• WORK ITEM:
How many lines in the entries below include the string "Expand"? Answer with the number only.
········
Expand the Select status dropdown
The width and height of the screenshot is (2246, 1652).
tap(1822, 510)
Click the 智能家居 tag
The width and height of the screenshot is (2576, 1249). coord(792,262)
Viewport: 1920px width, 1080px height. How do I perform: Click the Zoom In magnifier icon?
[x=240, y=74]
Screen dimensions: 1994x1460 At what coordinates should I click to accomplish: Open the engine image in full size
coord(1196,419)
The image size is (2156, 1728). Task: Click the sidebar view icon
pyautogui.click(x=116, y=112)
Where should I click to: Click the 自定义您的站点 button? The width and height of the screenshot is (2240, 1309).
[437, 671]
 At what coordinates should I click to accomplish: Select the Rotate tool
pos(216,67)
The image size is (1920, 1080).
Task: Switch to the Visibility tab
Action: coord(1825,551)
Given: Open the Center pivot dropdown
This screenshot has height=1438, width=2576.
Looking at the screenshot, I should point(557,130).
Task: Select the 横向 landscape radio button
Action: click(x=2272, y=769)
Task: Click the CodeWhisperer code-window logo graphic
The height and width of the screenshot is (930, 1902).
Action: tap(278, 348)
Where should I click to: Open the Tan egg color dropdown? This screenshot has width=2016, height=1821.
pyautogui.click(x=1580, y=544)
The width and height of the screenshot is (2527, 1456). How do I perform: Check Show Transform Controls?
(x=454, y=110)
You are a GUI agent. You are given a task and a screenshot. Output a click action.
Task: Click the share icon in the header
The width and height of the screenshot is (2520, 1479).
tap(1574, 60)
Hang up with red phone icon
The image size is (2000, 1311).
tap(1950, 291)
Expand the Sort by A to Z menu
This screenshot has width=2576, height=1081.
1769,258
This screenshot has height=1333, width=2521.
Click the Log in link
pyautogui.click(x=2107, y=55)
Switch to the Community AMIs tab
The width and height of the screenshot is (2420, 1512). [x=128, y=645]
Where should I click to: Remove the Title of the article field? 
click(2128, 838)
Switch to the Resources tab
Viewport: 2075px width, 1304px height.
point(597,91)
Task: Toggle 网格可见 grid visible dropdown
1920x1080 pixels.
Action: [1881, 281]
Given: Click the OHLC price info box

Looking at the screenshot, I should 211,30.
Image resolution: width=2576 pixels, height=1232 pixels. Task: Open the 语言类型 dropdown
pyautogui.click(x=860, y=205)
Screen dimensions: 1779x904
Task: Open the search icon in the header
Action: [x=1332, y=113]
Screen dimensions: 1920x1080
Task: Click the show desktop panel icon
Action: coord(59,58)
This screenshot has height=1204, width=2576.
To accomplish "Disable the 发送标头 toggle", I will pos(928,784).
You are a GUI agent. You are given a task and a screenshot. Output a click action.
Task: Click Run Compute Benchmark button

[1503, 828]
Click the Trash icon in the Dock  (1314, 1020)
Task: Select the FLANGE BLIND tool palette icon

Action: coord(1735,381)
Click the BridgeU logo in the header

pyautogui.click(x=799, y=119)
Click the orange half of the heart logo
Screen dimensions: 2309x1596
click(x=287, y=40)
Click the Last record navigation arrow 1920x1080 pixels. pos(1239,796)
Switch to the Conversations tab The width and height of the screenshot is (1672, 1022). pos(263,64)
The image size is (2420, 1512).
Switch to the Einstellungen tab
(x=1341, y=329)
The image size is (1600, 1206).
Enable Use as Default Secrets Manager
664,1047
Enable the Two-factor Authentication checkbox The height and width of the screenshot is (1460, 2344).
········
• SOLUTION TO THE EXERCISE:
2